§ Collected data:
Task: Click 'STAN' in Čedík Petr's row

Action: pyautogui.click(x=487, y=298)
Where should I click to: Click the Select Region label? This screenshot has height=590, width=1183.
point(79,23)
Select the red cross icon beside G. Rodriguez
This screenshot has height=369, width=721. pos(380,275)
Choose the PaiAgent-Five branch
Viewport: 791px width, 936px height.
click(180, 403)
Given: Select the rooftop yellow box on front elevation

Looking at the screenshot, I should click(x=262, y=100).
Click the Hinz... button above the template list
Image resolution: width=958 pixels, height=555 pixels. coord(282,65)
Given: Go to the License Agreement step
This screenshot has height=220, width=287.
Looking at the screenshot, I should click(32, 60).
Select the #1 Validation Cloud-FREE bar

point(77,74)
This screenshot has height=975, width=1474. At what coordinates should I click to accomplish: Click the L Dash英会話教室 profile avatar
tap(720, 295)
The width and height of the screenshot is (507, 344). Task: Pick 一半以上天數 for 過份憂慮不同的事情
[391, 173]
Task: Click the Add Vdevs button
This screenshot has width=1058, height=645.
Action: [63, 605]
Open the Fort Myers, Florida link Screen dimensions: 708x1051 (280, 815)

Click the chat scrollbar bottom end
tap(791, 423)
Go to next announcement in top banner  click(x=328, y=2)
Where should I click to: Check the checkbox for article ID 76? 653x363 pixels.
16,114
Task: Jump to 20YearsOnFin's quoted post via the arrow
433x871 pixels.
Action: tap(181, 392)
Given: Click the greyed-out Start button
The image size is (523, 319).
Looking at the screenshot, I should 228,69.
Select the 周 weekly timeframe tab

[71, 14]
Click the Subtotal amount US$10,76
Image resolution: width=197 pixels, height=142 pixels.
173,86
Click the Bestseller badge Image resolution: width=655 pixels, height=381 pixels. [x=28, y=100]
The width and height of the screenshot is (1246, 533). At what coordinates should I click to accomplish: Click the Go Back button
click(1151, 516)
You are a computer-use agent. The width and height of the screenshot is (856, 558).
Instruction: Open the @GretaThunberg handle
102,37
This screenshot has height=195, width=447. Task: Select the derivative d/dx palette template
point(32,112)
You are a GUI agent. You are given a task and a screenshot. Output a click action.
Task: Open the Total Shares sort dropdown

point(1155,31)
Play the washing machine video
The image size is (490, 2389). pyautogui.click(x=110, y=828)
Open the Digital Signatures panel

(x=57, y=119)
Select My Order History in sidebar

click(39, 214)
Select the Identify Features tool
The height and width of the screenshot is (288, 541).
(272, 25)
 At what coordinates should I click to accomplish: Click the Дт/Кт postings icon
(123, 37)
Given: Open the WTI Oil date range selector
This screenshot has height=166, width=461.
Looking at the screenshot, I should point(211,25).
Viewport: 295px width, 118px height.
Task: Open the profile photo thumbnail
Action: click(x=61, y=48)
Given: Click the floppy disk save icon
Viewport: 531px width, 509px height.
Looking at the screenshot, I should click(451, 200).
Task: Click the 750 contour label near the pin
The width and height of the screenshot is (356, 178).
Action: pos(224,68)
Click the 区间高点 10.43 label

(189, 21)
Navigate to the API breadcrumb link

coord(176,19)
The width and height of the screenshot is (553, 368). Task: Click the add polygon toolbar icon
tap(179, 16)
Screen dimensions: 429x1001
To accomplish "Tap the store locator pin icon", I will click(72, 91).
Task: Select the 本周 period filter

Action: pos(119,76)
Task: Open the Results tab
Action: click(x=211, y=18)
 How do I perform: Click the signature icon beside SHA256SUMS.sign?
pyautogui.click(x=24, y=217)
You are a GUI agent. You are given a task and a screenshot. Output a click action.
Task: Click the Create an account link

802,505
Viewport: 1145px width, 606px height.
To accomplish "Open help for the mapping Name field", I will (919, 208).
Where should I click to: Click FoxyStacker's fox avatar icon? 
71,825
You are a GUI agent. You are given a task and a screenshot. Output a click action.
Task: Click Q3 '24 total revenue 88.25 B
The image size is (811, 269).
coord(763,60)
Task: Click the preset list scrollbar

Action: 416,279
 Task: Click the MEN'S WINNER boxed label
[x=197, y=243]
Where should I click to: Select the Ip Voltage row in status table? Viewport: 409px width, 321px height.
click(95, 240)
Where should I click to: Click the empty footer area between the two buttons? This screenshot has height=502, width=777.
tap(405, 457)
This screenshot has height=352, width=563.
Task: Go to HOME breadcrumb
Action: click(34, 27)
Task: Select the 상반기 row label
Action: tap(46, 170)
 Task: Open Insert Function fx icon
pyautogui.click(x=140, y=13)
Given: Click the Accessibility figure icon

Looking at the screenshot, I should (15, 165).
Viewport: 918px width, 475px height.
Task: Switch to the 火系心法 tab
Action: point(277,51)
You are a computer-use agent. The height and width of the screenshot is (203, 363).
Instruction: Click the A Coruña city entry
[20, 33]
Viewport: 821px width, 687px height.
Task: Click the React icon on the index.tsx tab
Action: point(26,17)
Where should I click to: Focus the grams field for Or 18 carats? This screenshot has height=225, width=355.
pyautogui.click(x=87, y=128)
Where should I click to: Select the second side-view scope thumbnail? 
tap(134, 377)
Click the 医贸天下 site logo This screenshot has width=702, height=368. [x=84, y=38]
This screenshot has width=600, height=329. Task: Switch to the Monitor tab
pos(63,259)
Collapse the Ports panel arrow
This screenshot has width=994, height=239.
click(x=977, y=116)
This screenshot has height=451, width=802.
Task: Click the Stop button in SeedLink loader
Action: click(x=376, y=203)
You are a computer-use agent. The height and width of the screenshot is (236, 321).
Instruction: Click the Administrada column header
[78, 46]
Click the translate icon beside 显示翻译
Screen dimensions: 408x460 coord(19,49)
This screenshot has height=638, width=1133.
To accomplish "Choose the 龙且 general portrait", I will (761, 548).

§ What you will do: Please output every line shown above exactly.

§ Your response:
Task: Click 'STAN' in Čedík Petr's row

Action: pyautogui.click(x=487, y=298)
Where should I click to: Click the Select Region label? This screenshot has height=590, width=1183.
point(79,23)
Select the red cross icon beside G. Rodriguez
This screenshot has height=369, width=721. pos(380,275)
Choose the PaiAgent-Five branch
Viewport: 791px width, 936px height.
click(180, 403)
Given: Select the rooftop yellow box on front elevation

Looking at the screenshot, I should click(x=262, y=100).
Click the Hinz... button above the template list
Image resolution: width=958 pixels, height=555 pixels. coord(282,65)
Given: Go to the License Agreement step
This screenshot has height=220, width=287.
Looking at the screenshot, I should click(32, 60).
Select the #1 Validation Cloud-FREE bar

point(77,74)
This screenshot has height=975, width=1474. At what coordinates should I click to accomplish: Click the L Dash英会話教室 profile avatar
tap(720, 295)
The width and height of the screenshot is (507, 344). Task: Pick 一半以上天數 for 過份憂慮不同的事情
[391, 173]
Task: Click the Add Vdevs button
This screenshot has width=1058, height=645.
Action: [63, 605]
Open the Fort Myers, Florida link Screen dimensions: 708x1051 (280, 815)

Click the chat scrollbar bottom end
tap(791, 423)
Go to next announcement in top banner  click(x=328, y=2)
Where should I click to: Check the checkbox for article ID 76? 653x363 pixels.
16,114
Task: Jump to 20YearsOnFin's quoted post via the arrow
433x871 pixels.
Action: tap(181, 392)
Given: Click the greyed-out Start button
The image size is (523, 319).
Looking at the screenshot, I should 228,69.
Select the 周 weekly timeframe tab

[71, 14]
Click the Subtotal amount US$10,76
Image resolution: width=197 pixels, height=142 pixels.
173,86
Click the Bestseller badge Image resolution: width=655 pixels, height=381 pixels. [x=28, y=100]
The width and height of the screenshot is (1246, 533). At what coordinates should I click to accomplish: Click the Go Back button
click(1151, 516)
You are a computer-use agent. The width and height of the screenshot is (856, 558).
Instruction: Open the @GretaThunberg handle
102,37
This screenshot has height=195, width=447. Task: Select the derivative d/dx palette template
point(32,112)
You are a GUI agent. You are given a task and a screenshot. Output a click action.
Task: Open the Total Shares sort dropdown

point(1155,31)
Play the washing machine video
The image size is (490, 2389). pyautogui.click(x=110, y=828)
Open the Digital Signatures panel

(x=57, y=119)
Select My Order History in sidebar

click(39, 214)
Select the Identify Features tool
The height and width of the screenshot is (288, 541).
(272, 25)
 At what coordinates should I click to accomplish: Click the Дт/Кт postings icon
(123, 37)
Given: Open the WTI Oil date range selector
This screenshot has height=166, width=461.
Looking at the screenshot, I should point(211,25).
Viewport: 295px width, 118px height.
Task: Open the profile photo thumbnail
Action: click(x=61, y=48)
Given: Click the floppy disk save icon
Viewport: 531px width, 509px height.
Looking at the screenshot, I should click(451, 200).
Task: Click the 750 contour label near the pin
The width and height of the screenshot is (356, 178).
Action: pos(224,68)
Click the 区间高点 10.43 label

(189, 21)
Navigate to the API breadcrumb link

coord(176,19)
The width and height of the screenshot is (553, 368). Task: Click the add polygon toolbar icon
tap(179, 16)
Screen dimensions: 429x1001
To accomplish "Tap the store locator pin icon", I will click(72, 91).
Task: Select the 本周 period filter

Action: pos(119,76)
Task: Open the Results tab
Action: click(x=211, y=18)
 How do I perform: Click the signature icon beside SHA256SUMS.sign?
pyautogui.click(x=24, y=217)
You are a GUI agent. You are given a task and a screenshot. Output a click action.
Task: Click the Create an account link

802,505
Viewport: 1145px width, 606px height.
To accomplish "Open help for the mapping Name field", I will (919, 208).
Where should I click to: Click FoxyStacker's fox avatar icon? 
71,825
You are a GUI agent. You are given a task and a screenshot. Output a click action.
Task: Click Q3 '24 total revenue 88.25 B
The image size is (811, 269).
coord(763,60)
Task: Click the preset list scrollbar

Action: 416,279
 Task: Click the MEN'S WINNER boxed label
[x=197, y=243]
Where should I click to: Select the Ip Voltage row in status table? Viewport: 409px width, 321px height.
click(95, 240)
Where should I click to: Click the empty footer area between the two buttons? This screenshot has height=502, width=777.
tap(405, 457)
This screenshot has height=352, width=563.
Task: Go to HOME breadcrumb
Action: click(34, 27)
Task: Select the 상반기 row label
Action: tap(46, 170)
 Task: Open Insert Function fx icon
pyautogui.click(x=140, y=13)
Given: Click the Accessibility figure icon

Looking at the screenshot, I should (15, 165).
Viewport: 918px width, 475px height.
Task: Switch to the 火系心法 tab
Action: point(277,51)
You are a computer-use agent. The height and width of the screenshot is (203, 363).
Instruction: Click the A Coruña city entry
[20, 33]
Viewport: 821px width, 687px height.
Task: Click the React icon on the index.tsx tab
Action: point(26,17)
Where should I click to: Focus the grams field for Or 18 carats? This screenshot has height=225, width=355.
pyautogui.click(x=87, y=128)
Where should I click to: Select the second side-view scope thumbnail? 
tap(134, 377)
Click the 医贸天下 site logo This screenshot has width=702, height=368. [x=84, y=38]
This screenshot has width=600, height=329. Task: Switch to the Monitor tab
pos(63,259)
Collapse the Ports panel arrow
This screenshot has width=994, height=239.
click(x=977, y=116)
This screenshot has height=451, width=802.
Task: Click the Stop button in SeedLink loader
Action: click(x=376, y=203)
You are a computer-use agent. The height and width of the screenshot is (236, 321).
Instruction: Click the Administrada column header
[78, 46]
Click the translate icon beside 显示翻译
Screen dimensions: 408x460 coord(19,49)
This screenshot has height=638, width=1133.
To accomplish "Choose the 龙且 general portrait", I will (761, 548).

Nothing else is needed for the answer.